La CNESST réclame aujourd’hui près de 100 000 \$ à l’agence Iris pour salaires impayés. Une action saluée par les organisations, mais jugée insuffisante. Car si le permis de placement a été retiré, les victimes, elles, restent sans statut ou dans une situation administrative bloquée.

Entreprises clientes et responsabilités partagées
La loi québécoise prévoit que les entreprises qui emploient, même indirectement, des travailleurs par l’intermédiaire d’une agence sont solidairement responsables des conditions de travail. Pourtant, plusieurs établissements ayant collaboré avec Iris affirment avoir agi de bonne foi.

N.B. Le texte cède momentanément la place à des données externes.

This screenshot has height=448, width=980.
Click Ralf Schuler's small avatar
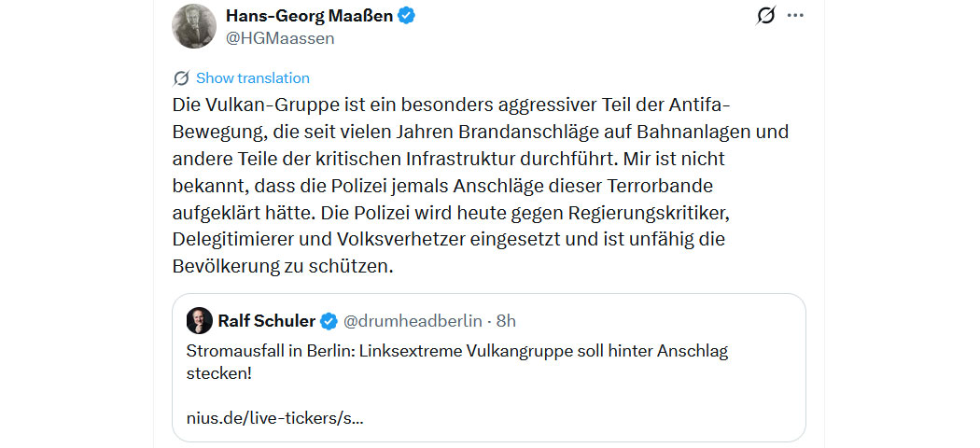[x=199, y=321]

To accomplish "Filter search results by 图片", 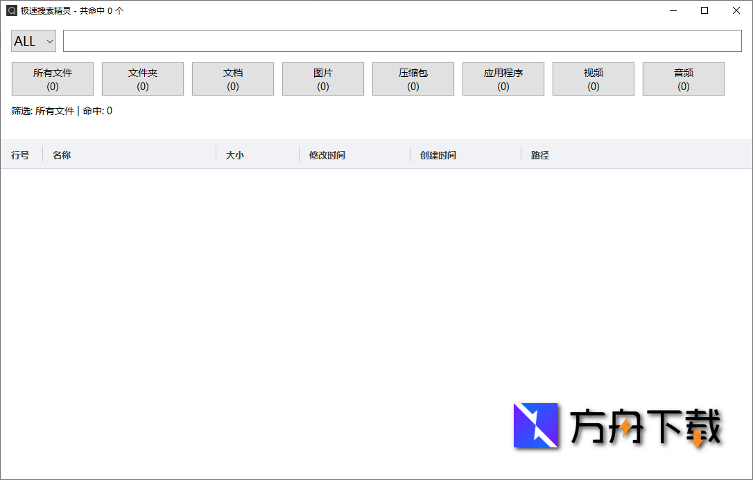I will 322,78.
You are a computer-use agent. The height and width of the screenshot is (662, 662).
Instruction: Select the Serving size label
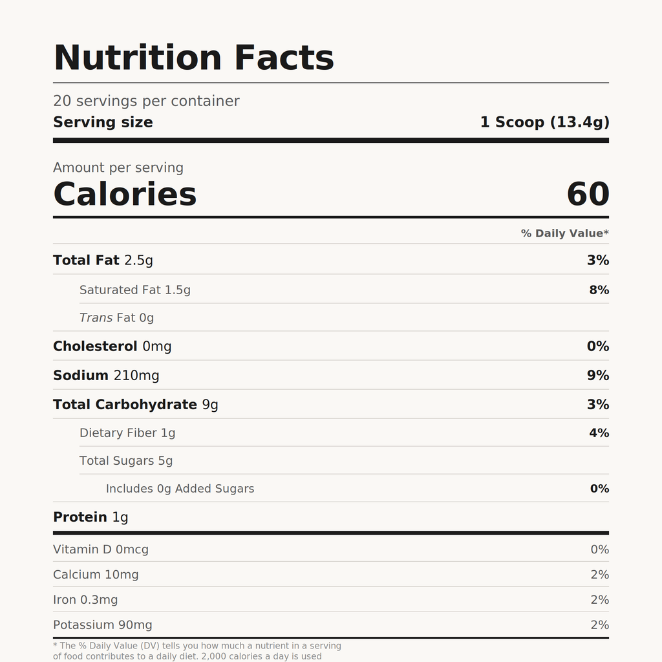click(x=103, y=122)
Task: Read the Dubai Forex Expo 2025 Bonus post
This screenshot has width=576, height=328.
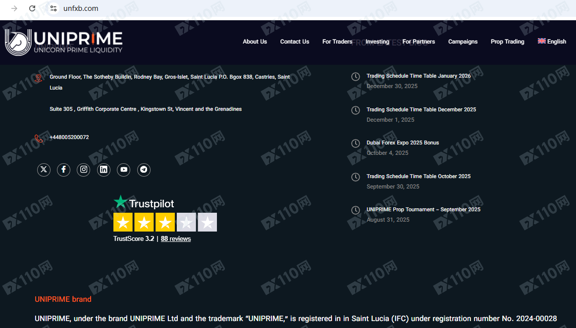Action: [403, 143]
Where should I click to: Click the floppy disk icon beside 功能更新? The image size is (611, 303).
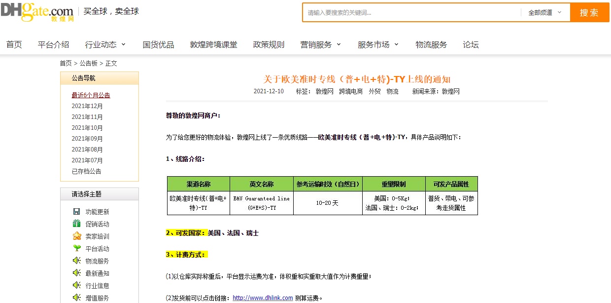tap(76, 212)
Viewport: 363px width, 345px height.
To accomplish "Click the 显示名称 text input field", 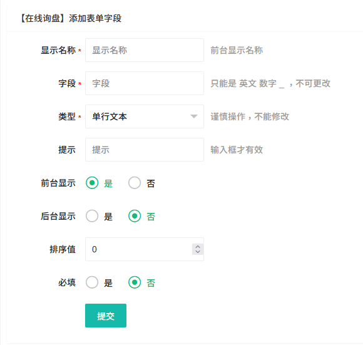I will [x=145, y=50].

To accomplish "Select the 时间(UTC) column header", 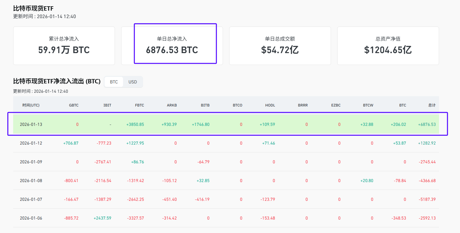I will [x=31, y=105].
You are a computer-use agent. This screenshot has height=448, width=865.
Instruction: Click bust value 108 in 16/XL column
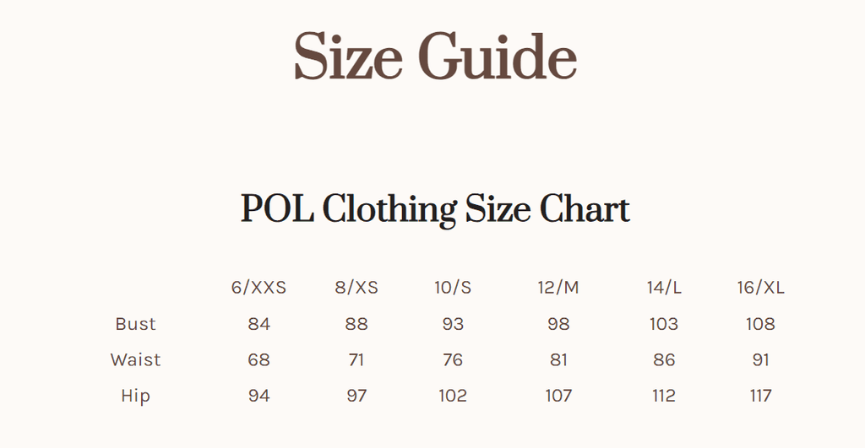[x=761, y=324]
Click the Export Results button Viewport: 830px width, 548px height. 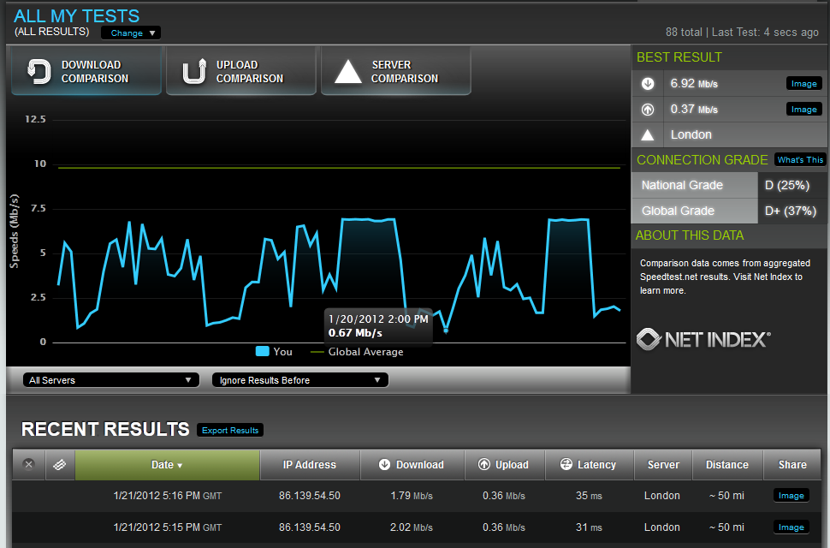point(230,431)
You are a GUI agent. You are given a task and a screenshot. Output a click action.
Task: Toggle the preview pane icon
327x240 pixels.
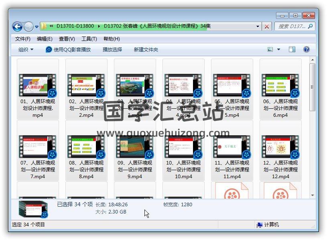[x=292, y=49]
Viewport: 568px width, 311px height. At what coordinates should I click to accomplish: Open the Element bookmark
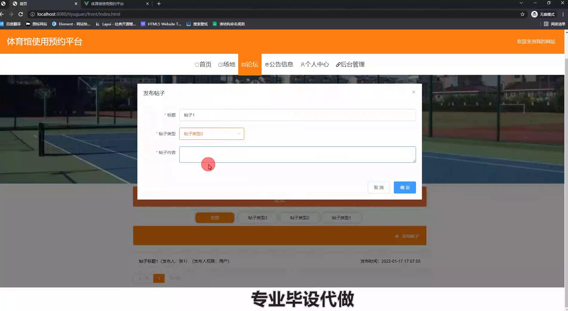tap(71, 24)
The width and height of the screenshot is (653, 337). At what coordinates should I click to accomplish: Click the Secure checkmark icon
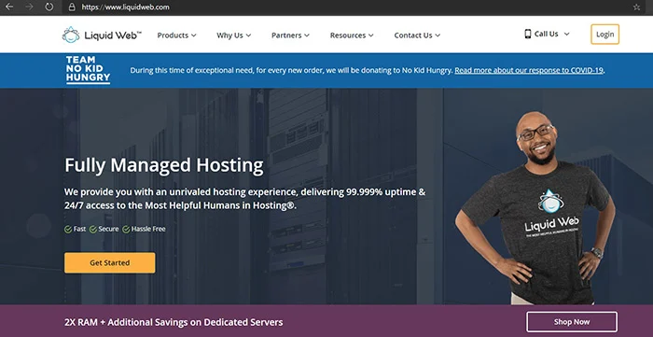(93, 229)
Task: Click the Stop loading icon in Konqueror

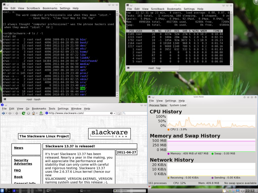Action: pyautogui.click(x=28, y=113)
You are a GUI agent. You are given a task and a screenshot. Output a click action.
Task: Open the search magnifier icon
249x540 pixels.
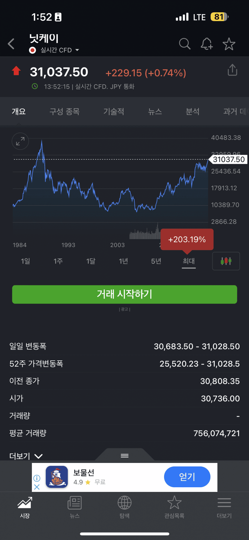(185, 44)
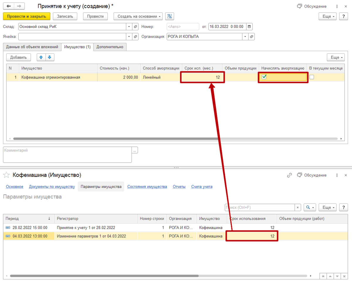
Task: Open Организация dropdown list
Action: (x=245, y=37)
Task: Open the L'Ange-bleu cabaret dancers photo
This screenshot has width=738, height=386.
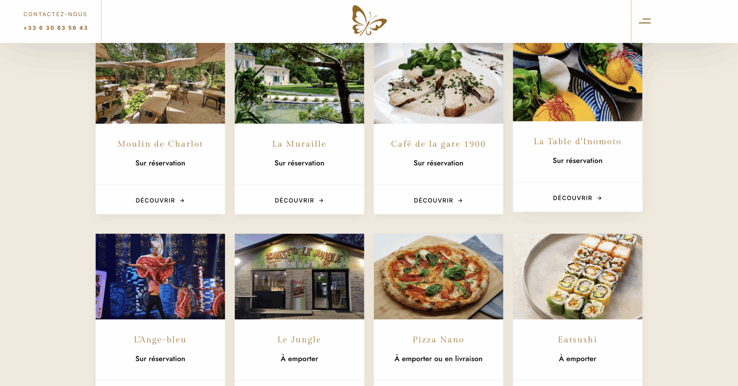Action: point(160,276)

La Résidence Reine-Antier, par exemple, dit avoir réglé toutes les sommes dues à l’agence et ignoré les pratiques internes de celle-ci. Une posture qui interroge, car la législation impose aux entreprises une obligation de vigilance. Le manque de transparence entre agences et clients alimente cette confusion.
Mais les faits sont là : des dizaines de travailleurs ont été exploités sous couvert de légalité apparente. Le cas Iris n’est pas isolé. D’autres agences font l’objet d’enquêtes, et les témoignages continuent d’affluer.
Quel avenir pour les victimes
Pour Patrick et Fouad, la priorité reste de régulariser leur statut. Mais sans contrat, sans fiches de paie, et parfois même sans adresse fixe, le chemin est semé d’embûches. L’un vit chez sa sœur à Laval, l’autre en colocation précaire. Tous deux doivent encore prouver qu’ils ont été victimes pour espérer obtenir un permis de travail ouvert pour travailleurs vulnérables.
Ce type de permis, bien qu’existant, reste limité dans le temps et difficile à renouveler. Il ne garantit pas un emploi durable ni une stabilité à long terme. De plus, depuis 2024, le gouvernement a suspendu la délivrance de nouveaux permis pour les emplois à bas salaire. Une décision qui, selon certains groupes de défense, pénalise surtout ceux qui sont déjà sur le territoire et tentent de reconstruire leur vie.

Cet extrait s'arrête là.